I don't really believe in corrigibility as a thing that could hold up to much of any optimization pressure. It's not impossible to make a corrigible ASI, but my guess is to build a corrigible ASI you first need an aligned ASI to build it for you, and so as a target it's pretty useless.
My guess is that puts me in enough disagreement to qualify for your question?
I might disagree with that. I think my disagreement would be less about technical feasibility, and more about it being actively unhelpful to have the planet united around a goal when approximately none of the supposedly-united people understand what goal it is that they're supposedly united around.
I think we probably agree. I'm not actually in favor of doing it, even if the political will was there (at least prior to things changing, such as increased theoretical foundation). I'm more looking for people who think it's clearly near-impossible to train into an AI.
... train? One wouldn't get a corrigible ASI by 2035 by training corrigibility into the thing, that would be far more difficult than building a corrigible ASI at all (which is itself well beyond current understanding).
Ok, fine. I agree we disagree. 😛
I'm asking for people who disagree with me in part because I'm going on Doom Debates to discuss corrigibility with Liron Shapira. Feel like going on and being my foil?
Regardless, I'm curious if you have a solid argument about why one definitely can't (in practice) land in a corrigibility attractor basin as described here. I've talked to Nate and Eliezer about it, but have only managed to glean that they think "anti-naturality" is so strong that no such basin exists in practice, but I have yet to hear actual reasons why they're so confident.
The anti-naturality problems are an issue, especially if you want to build the thing via standard RL-esque training, but they're not the first things which will kill you.
The story in the post you link is a pretty standard training story, and runs into the same immediate problems which standard training stories usually run into:
These problems basically don't apply in domains where the intended behavior is easily checkable with basically-zero error, like e.g. mathematical proofs or some kinds of programming problems. These problems are most severe in domains where no humans understand very well what behavior they want, which is exactly the case for corrigibility.
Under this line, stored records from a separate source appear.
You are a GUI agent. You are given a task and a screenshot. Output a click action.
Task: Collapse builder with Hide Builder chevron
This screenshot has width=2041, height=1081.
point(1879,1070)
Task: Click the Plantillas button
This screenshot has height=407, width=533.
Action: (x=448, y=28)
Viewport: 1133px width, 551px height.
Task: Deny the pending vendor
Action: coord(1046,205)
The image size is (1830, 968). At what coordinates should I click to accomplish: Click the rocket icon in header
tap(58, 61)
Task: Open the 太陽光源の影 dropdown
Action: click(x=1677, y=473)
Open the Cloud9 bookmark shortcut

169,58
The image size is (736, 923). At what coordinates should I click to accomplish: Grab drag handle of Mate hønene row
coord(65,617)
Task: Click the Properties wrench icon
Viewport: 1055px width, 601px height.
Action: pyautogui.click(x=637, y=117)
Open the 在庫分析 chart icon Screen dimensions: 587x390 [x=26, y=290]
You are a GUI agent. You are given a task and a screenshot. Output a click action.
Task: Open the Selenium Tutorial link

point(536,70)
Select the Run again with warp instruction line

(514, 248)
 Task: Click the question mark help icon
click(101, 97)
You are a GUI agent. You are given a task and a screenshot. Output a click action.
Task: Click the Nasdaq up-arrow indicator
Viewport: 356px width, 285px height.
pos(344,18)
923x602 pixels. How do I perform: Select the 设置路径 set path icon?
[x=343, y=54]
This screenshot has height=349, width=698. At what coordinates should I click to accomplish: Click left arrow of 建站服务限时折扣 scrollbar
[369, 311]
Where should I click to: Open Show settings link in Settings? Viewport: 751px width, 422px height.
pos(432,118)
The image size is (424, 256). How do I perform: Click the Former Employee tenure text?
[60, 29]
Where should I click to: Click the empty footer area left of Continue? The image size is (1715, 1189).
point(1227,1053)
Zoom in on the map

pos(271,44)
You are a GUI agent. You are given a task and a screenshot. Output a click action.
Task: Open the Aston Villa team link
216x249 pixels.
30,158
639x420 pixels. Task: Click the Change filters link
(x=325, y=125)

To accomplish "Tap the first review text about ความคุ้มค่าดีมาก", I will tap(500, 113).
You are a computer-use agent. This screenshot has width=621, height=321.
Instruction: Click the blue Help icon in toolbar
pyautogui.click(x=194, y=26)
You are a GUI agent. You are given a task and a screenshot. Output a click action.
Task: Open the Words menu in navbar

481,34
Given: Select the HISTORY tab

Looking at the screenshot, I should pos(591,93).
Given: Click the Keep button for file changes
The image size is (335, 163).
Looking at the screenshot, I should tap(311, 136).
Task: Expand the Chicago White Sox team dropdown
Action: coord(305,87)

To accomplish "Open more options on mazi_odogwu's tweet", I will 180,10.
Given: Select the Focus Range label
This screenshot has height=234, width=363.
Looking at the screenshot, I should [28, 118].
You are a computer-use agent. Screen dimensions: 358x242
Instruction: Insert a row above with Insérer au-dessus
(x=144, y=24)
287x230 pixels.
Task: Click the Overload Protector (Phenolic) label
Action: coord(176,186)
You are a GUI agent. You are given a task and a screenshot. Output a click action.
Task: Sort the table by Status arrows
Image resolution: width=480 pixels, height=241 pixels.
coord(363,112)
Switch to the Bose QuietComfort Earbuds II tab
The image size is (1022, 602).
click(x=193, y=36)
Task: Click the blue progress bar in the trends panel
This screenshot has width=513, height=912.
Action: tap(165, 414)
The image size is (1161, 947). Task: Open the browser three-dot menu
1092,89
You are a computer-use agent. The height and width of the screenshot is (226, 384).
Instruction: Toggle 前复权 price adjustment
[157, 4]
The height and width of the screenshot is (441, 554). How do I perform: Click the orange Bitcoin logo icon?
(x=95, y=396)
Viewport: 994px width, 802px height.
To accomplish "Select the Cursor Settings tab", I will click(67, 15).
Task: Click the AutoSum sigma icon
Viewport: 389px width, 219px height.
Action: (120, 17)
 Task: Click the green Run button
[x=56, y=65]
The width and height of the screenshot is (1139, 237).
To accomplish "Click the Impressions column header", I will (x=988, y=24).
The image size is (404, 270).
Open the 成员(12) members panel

So if one follows the training story in the linked post, the predictable result will be a system which behaves in ways which pattern-match to "corrigible" to human engineers/labellers/overseers. But those engineers/labellers/overseers don't actually understand what corrigibility even is (because nobody currently understands that), so their pattern-matching will be systematically wrong, both in the training data and in the oversight. Crank up the capabilities dial, and that results in a system which is incorrigible in exactly the ways which these human engineers/labellers/overseers won't detect.
That's the sort of standard problem which trying to train a corrigible system adds, on top of all the challenges of just building a corrigible system at all.
As for how that gets to "definitely can't": the problem above means that, even if we nominally have time to fiddle and test the system, iteration would not actually be able to fix the relevant problems. And so the situation is strategically equivalent to "we need to get it right on the first shot", at least for the core difficult parts (like e.g. understanding what we're even aiming for).
And as for why that's hard to the point of de-facto impossibility with current knowledge... try the ball-cup exercise, then consider the level of detailed understanding required to get a ball into a cup on the first shot, and then imagine what it would look like to understand corrigible AI at that level.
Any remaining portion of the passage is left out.